In order to manually check the ballots, between 10,000 and 12,000 ballots will have to be duplicated, said Tarrant County Judge Glen Whitley.

“We thought we could do them quicker. But over the weekend, when we did some samples, it's a slower process than we had thought,” Whitley said. “We're in the process now of scheduling [workers] to come in and work.”

State law allows mail-in ballots in counties with populations over 100,000 to be counted after the polls close on the last day of in-person early voting. Those results will not be released until after the polls close on Election Day, Nov. 3.


With ballots having to be duplicated, Whitley said, avoiding ballots being counted twice is “a big concern.”

“The first priority is making sure that we maintain the integrity of the ballot,” Whitley said.

According to the county judge, the mail-in ballots are fed into a machine, and if a ballot is rejected, it is then reviewed by a team of at least two people of different parties.

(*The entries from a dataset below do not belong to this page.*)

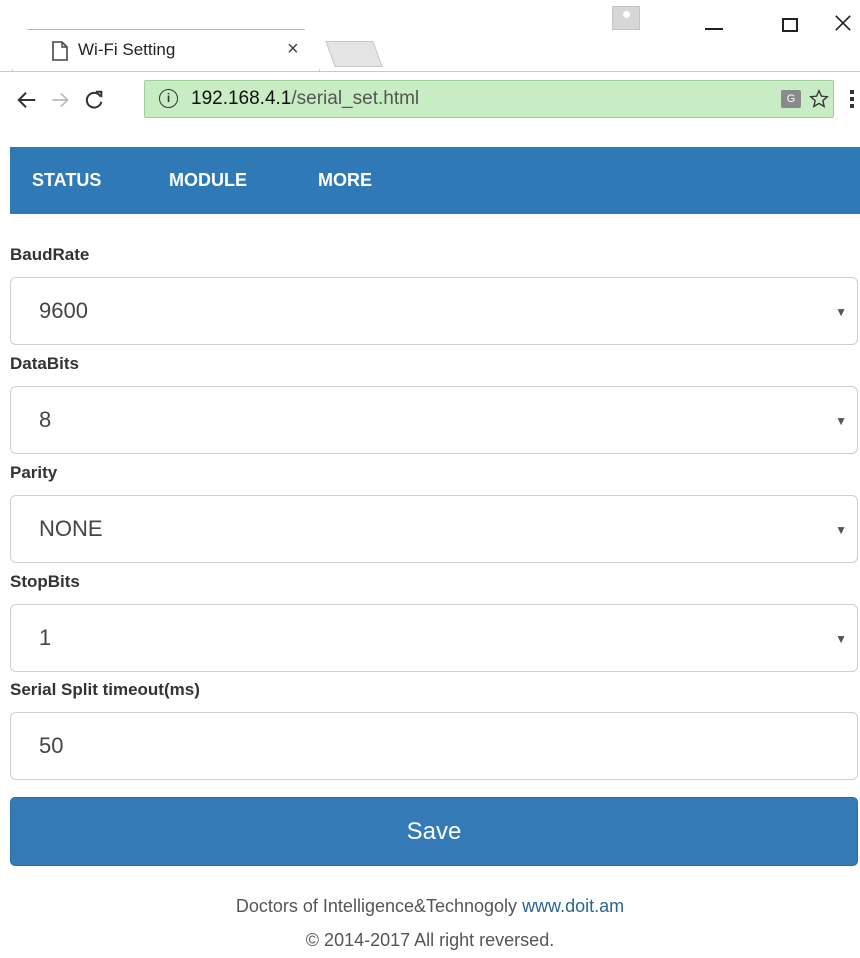  Describe the element at coordinates (843, 23) in the screenshot. I see `close-icon` at that location.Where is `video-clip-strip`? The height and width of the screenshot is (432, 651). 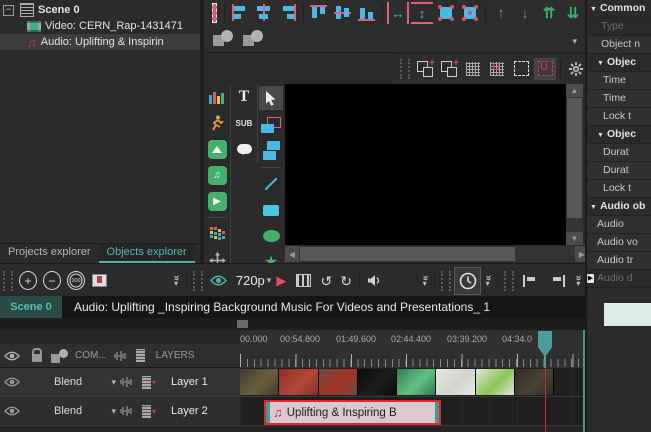 video-clip-strip is located at coordinates (397, 382).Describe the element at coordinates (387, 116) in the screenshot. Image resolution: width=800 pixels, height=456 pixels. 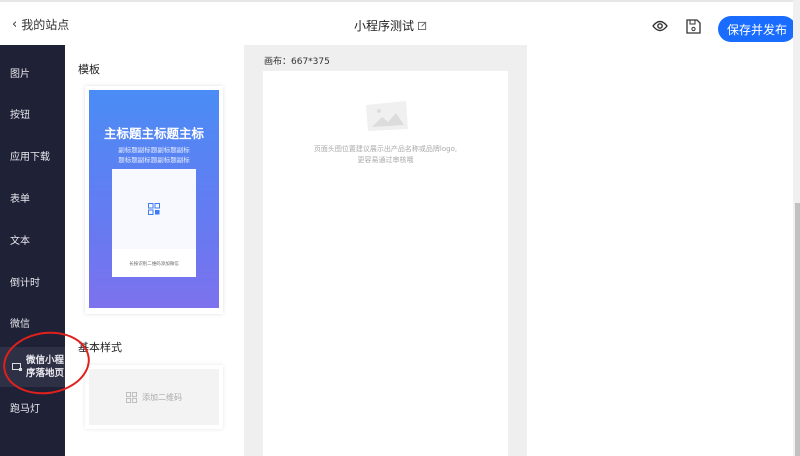
I see `image-placeholder-icon` at that location.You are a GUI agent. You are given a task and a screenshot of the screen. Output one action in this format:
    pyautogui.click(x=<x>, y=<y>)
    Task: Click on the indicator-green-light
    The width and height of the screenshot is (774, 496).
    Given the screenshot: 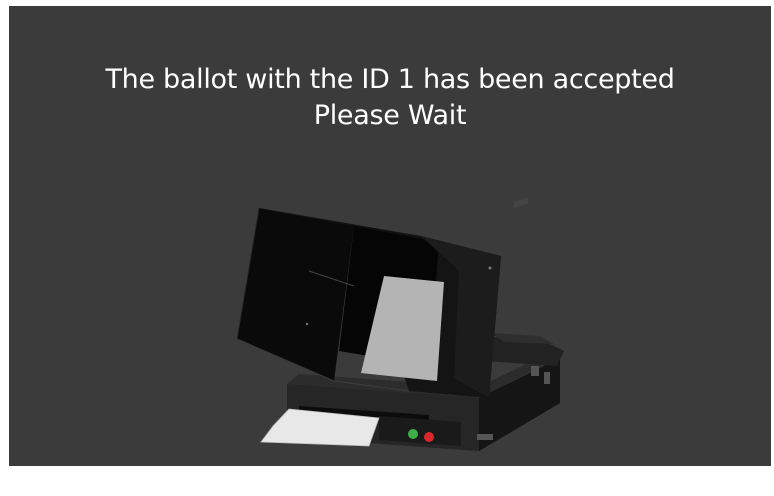 What is the action you would take?
    pyautogui.click(x=413, y=434)
    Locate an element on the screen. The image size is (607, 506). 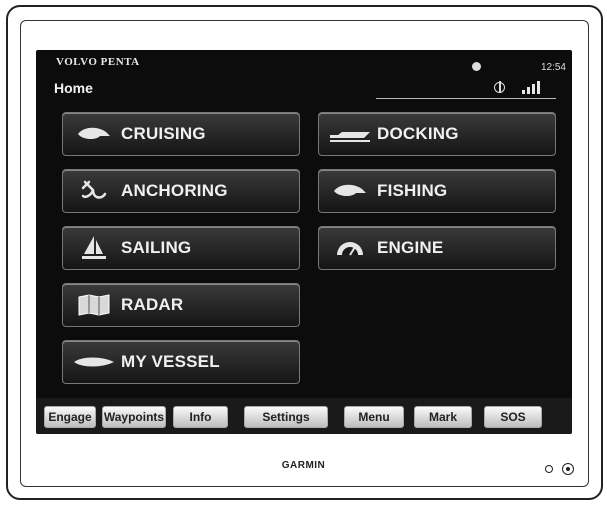
tile-docking: DOCKING is located at coordinates (437, 134).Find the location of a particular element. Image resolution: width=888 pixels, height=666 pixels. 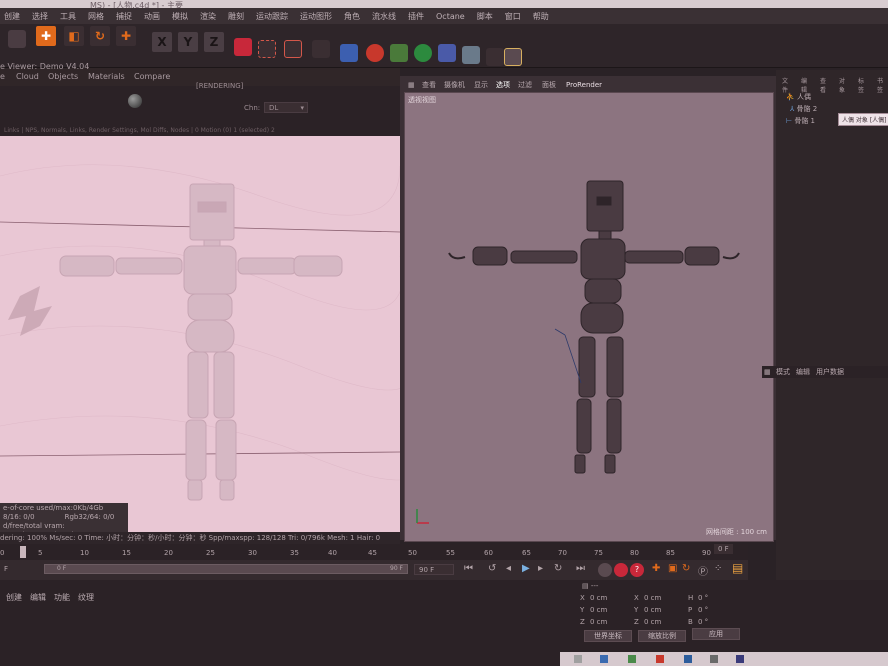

Once the ballot is confirmed to not have been counted, it is passed along to a second team who then duplicates the ballot so it will feed into the machine. Once it is duplicated, it is printed once more and checked by a third bi-partisan team to ensure the votes were correctly entered.

The longer and slower process of manually counting mail-in ballots may result in some ballots not being counted until Thursday or Friday after Election Day. However, Whitley said the delay should not affect results.


“We're talking about maybe 1% of the ballots that have been cast maybe not being counted for a couple of days,” he said.

Tarrant County Elections Administrator Heider Garcia could not immediately be reached for comment.